Posted by Shawn Heisey 
I'm working on making my application capable of handling service
restarts on the back end with zero loss or interruption.  It runs on two
servers behind haproxy.

At application shutdown, I'm setting a flag that makes the healthcheck
fail, and then keeping the application running for thirty seconds in
order to finish up all requests that the server has already received.

It seems that when haproxy's health check fails while a request is
underway, the machine making the request will be sent a 502 response
instead of the good response that the server WILL make. This is probably
a good thing for haproxy to do in general, but in this case, I know that
my application's shutdown hook *WILL* allow enough time for the request
to finish before it forcibly halts the application.

Is there a config option I can enable to allow in-flight responses to be
returned after check failure?  Would I need to upgrade beyond 1.5 to get
that working?  If the server doesn't send a good response within the
timeout limit, then I'm perfectly OK with haproxy returning an error.

Thanks,
Shawn
On Sun, 15 Apr 2018 at 20:56, Shawn Heisey <[email protected]> wrote:

> Would I need to upgrade beyond 1.5 to get that working?


I don't have any info about your precise problem, but here's a quote from
Willy's 1.9 thread within the last couple of months:

"Oh, before I forget, since nobody asked for 1.4 to continue to be
maintained, I've just marked it "unmaintained", and 1.5 now entered
the "critical fixes only" status. 1.4 will have lived almost 8 years
(1.4.0 was released on 2010-02-26). Given that it doesn't support
SSL, it's unlikely to be found exposed to HTTP traffic in sensitive
places anymore. If you still use it, there's nothing wrong for now,
as it's been one of the most stable versions of all times. But please
at least regularly watch the activity on the newer ones and consider
upgrading it once you see that some issues might affect it. For those
who can really not risk to face a bug, 1.6 is a very good candidate
now and is still well supported 2 years after its birth."
>
>
You might get a solution to this and your other 1.5 problem on the list -
it has a very helpful and knowledgeable population :-)
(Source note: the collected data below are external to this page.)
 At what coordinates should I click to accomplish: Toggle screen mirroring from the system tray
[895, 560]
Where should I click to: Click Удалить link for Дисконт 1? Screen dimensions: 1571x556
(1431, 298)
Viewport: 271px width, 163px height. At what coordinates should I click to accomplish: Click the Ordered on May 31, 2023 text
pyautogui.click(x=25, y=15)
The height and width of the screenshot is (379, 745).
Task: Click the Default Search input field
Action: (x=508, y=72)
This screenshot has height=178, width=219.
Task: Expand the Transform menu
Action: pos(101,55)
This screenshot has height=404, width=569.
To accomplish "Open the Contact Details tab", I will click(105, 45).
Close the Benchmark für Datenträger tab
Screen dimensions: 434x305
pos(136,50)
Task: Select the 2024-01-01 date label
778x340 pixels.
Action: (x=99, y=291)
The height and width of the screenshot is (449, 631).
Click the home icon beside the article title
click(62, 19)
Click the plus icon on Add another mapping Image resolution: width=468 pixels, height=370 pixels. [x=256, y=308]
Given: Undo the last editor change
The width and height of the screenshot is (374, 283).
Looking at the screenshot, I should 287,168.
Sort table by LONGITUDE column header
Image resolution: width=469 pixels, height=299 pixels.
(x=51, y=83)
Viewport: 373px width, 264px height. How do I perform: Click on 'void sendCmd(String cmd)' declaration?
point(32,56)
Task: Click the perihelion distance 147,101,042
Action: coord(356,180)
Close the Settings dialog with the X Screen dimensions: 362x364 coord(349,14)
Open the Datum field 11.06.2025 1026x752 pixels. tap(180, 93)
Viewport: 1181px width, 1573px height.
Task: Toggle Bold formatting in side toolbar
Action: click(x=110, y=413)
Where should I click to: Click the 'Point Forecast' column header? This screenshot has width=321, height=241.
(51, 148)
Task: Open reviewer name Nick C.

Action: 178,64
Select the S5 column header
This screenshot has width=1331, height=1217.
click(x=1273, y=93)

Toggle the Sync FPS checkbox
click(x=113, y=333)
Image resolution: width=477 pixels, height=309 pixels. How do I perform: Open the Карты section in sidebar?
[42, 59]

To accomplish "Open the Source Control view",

But if you can possibly upgrade to 1.6 or later, I suspect the frequency of
answers you get and the flexibility they'll have to help you will improve
markedly.

HTH!
J
--
Jonathan Matthews
London, UK
http://www.jpluscplusm.com/contact.html
Hello,


On 15 April 2018 at 21:53, Shawn Heisey <[email protected]> wrote:
> I'm working on making my application capable of handling service restarts on
> the back end with zero loss or interruption. It runs on two servers behind
> haproxy.
>
> At application shutdown, I'm setting a flag that makes the healthcheck fail,
> and then keeping the application running for thirty seconds in order to
> finish up all requests that the server has already received.
>
> It seems that when haproxy's health check fails while a request is underway,
> the machine making the request will be sent a 502 response instead of the
> good response that the server WILL make. This is probably a good thing for
> haproxy to do in general, but in this case, I know that my application's
> shutdown hook *WILL* allow enough time for the request to finish before it
> forcibly halts the application.

You'll have to share you entire configuration for us to be able to
comment on the behavior.

Having said that, you'd be better off setting the server to
maintenance mode instead of letting the health check fail (via
webinterface or stats socket):

http://cbonte.github.io/haproxy-dconv/1.5/configuration.html#9.2-set%20server



The upgrade to a more recent build is, thanks to Vincent's work, very
simple on debian and Ubuntu:
https://haproxy.debian.net



Cheers,
Lukas
Hi,

On Mon, Apr 16, Lukas Tribus wrote:
> On 15 April 2018 at 21:53, Shawn Heisey <[email protected]> wrote:
> > I'm working on making my application capable of handling service restarts on
> > the back end with zero loss or interruption. It runs on two servers behind
> > haproxy.
> >
> > At application shutdown, I'm setting a flag that makes the healthcheck fail,
> > and then keeping the application running for thirty seconds in order to
> > finish up all requests that the server has already received.
> >
> > It seems that when haproxy's health check fails while a request is underway,
> > the machine making the request will be sent a 502 response instead of the
> > good response that the server WILL make. This is probably a good thing for
> > haproxy to do in general, but in this case, I know that my application's
> > shutdown hook *WILL* allow enough time for the request to finish before it
> > forcibly halts the application.
>
> You'll have to share you entire configuration for us to be able to
> comment on the behavior.
>
> Having said that, you'd be better off setting the server to
> maintenance mode instead of letting the health check fail (via
> webinterface or stats socket):
>
> http://cbonte.github.io/haproxy-dconv/1.5/configuration.html#9.2-set%20server

There's also http-check disable-on-404
(http://cbonte.github.io/haproxy-dconv/1.5/configuration.html#4.2-http-check%20disable-on-404)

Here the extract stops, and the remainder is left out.